In the entries that follow, the first line to write out is the one containing "The height and width of the screenshot is (848, 1400).", and the last is the one containing "Given: Click the country list scrollbar thumb". Reproduce that stretch exactly, with nothing before or after it.

◆ **Records to process**:
****************

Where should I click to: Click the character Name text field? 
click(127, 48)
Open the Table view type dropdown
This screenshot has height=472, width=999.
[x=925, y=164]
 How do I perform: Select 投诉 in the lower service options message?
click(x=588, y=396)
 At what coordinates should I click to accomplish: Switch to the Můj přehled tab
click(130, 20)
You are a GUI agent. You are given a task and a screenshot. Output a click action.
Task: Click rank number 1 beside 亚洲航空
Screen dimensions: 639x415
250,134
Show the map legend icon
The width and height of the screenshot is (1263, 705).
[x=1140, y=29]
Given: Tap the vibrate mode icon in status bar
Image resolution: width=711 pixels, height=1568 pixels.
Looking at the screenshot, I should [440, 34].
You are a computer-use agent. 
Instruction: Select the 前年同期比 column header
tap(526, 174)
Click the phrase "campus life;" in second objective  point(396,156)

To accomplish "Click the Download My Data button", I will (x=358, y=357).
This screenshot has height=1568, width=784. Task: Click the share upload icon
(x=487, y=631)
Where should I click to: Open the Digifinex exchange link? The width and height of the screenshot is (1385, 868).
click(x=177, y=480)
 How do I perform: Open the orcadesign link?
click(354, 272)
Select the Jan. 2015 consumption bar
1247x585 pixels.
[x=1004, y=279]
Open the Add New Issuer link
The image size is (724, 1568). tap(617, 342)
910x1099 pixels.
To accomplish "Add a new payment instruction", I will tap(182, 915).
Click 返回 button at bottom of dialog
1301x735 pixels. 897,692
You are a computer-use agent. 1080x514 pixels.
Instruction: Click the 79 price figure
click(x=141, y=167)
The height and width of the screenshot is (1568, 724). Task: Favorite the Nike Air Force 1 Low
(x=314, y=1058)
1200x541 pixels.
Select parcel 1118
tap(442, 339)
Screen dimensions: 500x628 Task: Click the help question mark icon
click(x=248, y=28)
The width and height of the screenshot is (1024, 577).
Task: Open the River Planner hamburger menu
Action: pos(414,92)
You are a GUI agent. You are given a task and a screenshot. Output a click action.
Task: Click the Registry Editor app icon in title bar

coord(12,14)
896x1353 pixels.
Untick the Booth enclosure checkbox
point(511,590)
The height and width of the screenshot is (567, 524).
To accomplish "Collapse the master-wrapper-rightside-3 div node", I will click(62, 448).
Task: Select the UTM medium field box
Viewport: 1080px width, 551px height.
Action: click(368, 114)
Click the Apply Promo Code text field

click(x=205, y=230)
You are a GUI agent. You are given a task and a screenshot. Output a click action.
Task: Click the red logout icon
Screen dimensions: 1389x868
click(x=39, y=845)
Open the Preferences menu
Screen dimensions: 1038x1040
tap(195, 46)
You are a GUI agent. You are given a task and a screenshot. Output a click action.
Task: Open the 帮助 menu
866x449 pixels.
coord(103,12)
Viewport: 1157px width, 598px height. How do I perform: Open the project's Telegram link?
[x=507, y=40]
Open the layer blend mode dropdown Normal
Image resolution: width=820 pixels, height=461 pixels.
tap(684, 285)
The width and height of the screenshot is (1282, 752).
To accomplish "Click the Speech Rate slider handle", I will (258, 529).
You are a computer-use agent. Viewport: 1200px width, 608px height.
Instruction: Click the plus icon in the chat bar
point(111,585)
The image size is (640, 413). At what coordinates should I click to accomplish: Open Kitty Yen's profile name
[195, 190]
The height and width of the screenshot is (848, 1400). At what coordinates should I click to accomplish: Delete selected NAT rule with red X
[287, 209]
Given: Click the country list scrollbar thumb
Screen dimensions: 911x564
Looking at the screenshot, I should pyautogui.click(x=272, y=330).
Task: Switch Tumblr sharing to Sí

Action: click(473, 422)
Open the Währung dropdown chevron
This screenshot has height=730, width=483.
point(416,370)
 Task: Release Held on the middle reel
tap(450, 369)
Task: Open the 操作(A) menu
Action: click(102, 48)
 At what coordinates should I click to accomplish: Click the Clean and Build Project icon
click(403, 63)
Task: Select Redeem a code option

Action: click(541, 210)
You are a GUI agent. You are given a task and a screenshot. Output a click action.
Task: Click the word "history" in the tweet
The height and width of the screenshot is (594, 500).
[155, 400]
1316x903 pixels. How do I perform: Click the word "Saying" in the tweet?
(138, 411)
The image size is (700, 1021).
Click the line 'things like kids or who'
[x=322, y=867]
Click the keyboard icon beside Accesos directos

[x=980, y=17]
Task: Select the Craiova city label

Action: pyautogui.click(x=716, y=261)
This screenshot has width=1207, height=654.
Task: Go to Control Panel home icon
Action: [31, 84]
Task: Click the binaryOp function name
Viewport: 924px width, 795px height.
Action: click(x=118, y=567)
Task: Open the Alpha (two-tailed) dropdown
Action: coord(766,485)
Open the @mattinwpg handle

****************

◆ **Written answer**:
The height and width of the screenshot is (848, 1400). At what coordinates should I click to accomplish: Delete selected NAT rule with red X
[287, 209]
Given: Click the country list scrollbar thumb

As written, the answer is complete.